This question already has answers here:
Closed 4 years ago.
It takes at least 3 times longer to copy files with shutil.copyfile()
versus to a regular right-click-copy > right-click-paste using Windows File Explorer or Mac's Finder.
Is there any faster alternative to shutil.copyfile()
in Python? What could be done to speed up a file copying process? (The files destination is on the network drive... if it makes any difference...).
EDITED LATER:
Here is what I have ended up with:
def copyWithSubprocess(cmd):
proc = subprocess.Popen(cmd, stdout=subprocess.PIPE, stderr=subprocess.PIPE)
win=mac=False
if sys.platform.startswith("darwin"):mac=True
elif sys.platform.startswith("win"):win=True
cmd=None
if mac: cmd=['cp', source, dest]
elif win: cmd=['xcopy', source, dest, '/K/O/X']
if cmd: copyWithSubprocess(cmd)
The fastest version w/o overoptimizing the code I've got with the following code:
class CTError(Exception):
def __init__(self, errors):
self.errors = errors
try:
O_BINARY = os.O_BINARY
except:
O_BINARY = 0
READ_FLAGS = os.O_RDONLY | O_BINARY
WRITE_FLAGS = os.O_WRONLY | os.O_CREAT | os.O_TRUNC | O_BINARY
BUFFER_SIZE = 128*1024
def copyfile(src, dst):
try:
fin = os.open(src, READ_FLAGS)
stat = os.fstat(fin)
fout = os.open(dst, WRITE_FLAGS, stat.st_mode)
for x in iter(lambda: os.read(fin, BUFFER_SIZE), ""):
os.write(fout, x)
finally:
try: os.close(fin)
except: pass
try: os.close(fout)
except: pass
def copytree(src, dst, symlinks=False, ignore=[]):
names = os.listdir(src)
if not os.path.exists(dst):
os.makedirs(dst)
errors = []
for name in names:
if name in ignore:
continue
srcname = os.path.join(src, name)
dstname = os.path.join(dst, name)
try:
if symlinks and os.path.islink(srcname):
linkto = os.readlink(srcname)
os.symlink(linkto, dstname)
elif os.path.isdir(srcname):
copytree(srcname, dstname, symlinks, ignore)
else:
copyfile(srcname, dstname)
# XXX What about devices, sockets etc.?
except (IOError, os.error), why:
errors.append((srcname, dstname, str(why)))
except CTError, err:
errors.extend(err.errors)
if errors:
raise CTError(errors)
This code runs a little bit slower than native linux "cp -rf".
Comparing to shutil the gain for the local storage to tmfps is around 2x-3x and around than 6x for NFS to local storage.

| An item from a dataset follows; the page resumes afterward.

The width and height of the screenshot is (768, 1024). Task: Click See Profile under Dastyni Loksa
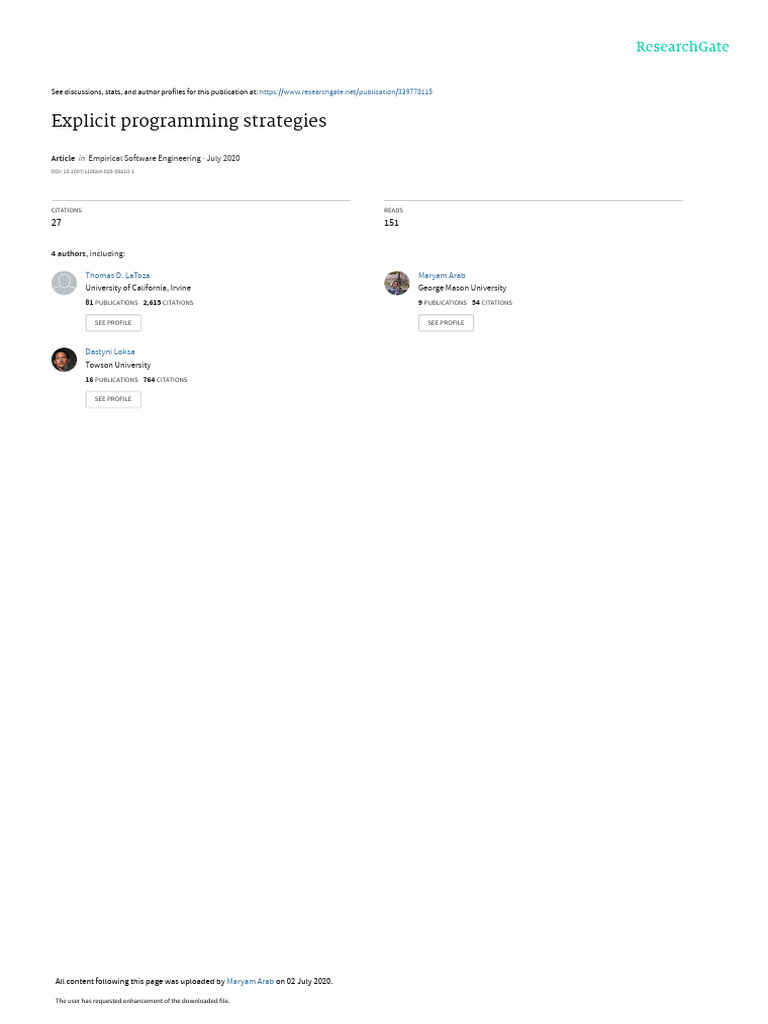pyautogui.click(x=113, y=399)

After profiling I've noticed that shutil.copy does lots of fstat syscals which are pretty heavyweight.
If one want to optimize further I would suggest to do a single fstat for src and reuse the values. Honestly I didn't go further as I got almost the same figures as native linux copy tool and optimizing for several hundrends of milliseconds wasn't my goal.
You could simply just use the OS you are doing the copy on, for Windows:
from subprocess import call
call(["xcopy", "c:\\file.txt", "n:\\folder\\", "/K/O/X"])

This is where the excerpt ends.